A different experiment could have been carried out. A fixed amount of catalase is submerged in a fixed amount of water and heated for a fixed amount of time. After heating the catalase, an exact amount of hydrogen peroxide is poured into the catalase and water mixture. A measuring tube is then filled completely with water and placed upside down in a beaker of water (This method is again based on the displacement theory which will be seen in the diagrams of this experiment). The gas produced from the reaction (catalase and hydrogen peroxide) displaces the water in the measuring tube. At the end of a predetermined time, the gas displaced is then measured and noted. This method is effective in the sense that factors aforementioned are controlled further. For instance, when using the potato, the number of enzymes weren’t the same at each experiment. In this experiment, that number is now controlled as there is always a fixed amount of catalase. Also, when using the potato, enzymes could have been lost when it was exposed to the air. In this experiment, the catalase is in powder form so none are lost.

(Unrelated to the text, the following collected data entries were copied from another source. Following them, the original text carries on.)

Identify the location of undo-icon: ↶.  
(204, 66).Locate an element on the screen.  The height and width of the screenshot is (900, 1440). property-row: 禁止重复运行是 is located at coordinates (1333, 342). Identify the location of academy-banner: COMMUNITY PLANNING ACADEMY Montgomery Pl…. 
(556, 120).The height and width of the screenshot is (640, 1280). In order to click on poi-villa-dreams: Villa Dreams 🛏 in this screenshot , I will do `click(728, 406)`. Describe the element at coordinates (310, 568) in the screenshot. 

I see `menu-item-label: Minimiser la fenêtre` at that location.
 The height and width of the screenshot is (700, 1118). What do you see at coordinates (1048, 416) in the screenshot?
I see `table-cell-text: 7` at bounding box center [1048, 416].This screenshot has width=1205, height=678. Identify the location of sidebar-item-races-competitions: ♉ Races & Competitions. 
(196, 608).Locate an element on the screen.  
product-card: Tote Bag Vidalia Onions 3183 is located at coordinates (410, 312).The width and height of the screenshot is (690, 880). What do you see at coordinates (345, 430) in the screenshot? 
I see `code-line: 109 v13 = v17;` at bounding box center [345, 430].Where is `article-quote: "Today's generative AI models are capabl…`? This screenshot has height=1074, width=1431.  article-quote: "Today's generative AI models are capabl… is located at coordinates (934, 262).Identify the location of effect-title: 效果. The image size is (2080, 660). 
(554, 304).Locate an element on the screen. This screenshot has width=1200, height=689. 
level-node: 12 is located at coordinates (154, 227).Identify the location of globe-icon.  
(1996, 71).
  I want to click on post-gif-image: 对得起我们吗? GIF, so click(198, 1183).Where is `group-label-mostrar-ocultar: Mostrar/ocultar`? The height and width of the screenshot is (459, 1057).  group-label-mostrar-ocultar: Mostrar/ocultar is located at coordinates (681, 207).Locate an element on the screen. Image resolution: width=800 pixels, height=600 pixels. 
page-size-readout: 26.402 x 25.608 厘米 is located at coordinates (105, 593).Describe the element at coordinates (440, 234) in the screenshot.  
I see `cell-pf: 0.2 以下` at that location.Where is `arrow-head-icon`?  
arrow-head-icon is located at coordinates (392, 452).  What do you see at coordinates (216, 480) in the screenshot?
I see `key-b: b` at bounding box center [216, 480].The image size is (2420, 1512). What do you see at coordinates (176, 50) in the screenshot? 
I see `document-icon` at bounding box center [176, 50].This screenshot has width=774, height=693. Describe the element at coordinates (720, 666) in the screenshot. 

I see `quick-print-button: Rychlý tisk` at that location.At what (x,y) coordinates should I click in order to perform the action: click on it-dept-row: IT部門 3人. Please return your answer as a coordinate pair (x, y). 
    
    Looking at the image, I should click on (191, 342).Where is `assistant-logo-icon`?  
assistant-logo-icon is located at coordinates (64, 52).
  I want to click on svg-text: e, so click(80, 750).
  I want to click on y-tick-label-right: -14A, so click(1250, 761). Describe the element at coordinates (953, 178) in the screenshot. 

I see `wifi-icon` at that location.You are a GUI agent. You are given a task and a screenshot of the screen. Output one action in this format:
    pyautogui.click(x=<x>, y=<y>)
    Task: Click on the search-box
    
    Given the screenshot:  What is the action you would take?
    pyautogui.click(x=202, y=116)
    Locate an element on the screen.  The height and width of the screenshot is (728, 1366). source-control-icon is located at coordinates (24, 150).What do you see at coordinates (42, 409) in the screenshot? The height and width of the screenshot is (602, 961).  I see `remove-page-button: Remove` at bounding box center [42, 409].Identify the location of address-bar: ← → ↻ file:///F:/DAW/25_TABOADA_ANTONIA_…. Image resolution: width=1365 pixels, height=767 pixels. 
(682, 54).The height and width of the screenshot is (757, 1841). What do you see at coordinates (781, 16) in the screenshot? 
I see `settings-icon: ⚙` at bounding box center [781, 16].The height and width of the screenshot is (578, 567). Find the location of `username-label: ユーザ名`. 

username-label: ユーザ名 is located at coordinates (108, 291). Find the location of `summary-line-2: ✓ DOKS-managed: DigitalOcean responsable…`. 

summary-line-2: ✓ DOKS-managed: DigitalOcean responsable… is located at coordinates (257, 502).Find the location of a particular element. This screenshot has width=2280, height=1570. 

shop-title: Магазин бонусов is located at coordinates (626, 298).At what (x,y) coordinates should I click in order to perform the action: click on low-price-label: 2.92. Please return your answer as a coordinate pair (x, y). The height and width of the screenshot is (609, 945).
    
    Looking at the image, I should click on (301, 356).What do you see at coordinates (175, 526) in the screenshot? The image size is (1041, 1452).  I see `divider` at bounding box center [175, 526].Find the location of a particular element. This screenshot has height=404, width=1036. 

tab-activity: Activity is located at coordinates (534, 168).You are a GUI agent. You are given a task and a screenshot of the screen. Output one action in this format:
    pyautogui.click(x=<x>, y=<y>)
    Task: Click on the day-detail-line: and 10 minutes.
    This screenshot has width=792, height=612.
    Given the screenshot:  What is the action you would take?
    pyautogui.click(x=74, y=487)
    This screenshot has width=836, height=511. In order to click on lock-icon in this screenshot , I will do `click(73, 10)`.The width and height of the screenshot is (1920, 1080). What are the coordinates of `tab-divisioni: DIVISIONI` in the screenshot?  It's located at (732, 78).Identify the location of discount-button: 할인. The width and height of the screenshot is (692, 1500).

As previously calculated, the Q10 coefficients of the enzymes are more or less equal to 1.3 and most enzymes have a Q10 coefficient of 2. This could be explained by the fact that the experiment had some flaws aforementioned in this section. This could affect the prediction because, since most enzymes have a Q10 coefficient of 2, the coefficients calculated do not comply with the rule. So my prediction could be wrong. However, given these factors, the results do add up to a conclusion. Granted, the results are rudimentary (due to some of the factors previously explained) but there is a pattern: the rate does go up and having reached the optimum temperature, the rate does drop back down again.
So therefore, I can conclude that temperature does affect the rate at which the substrate is broken down.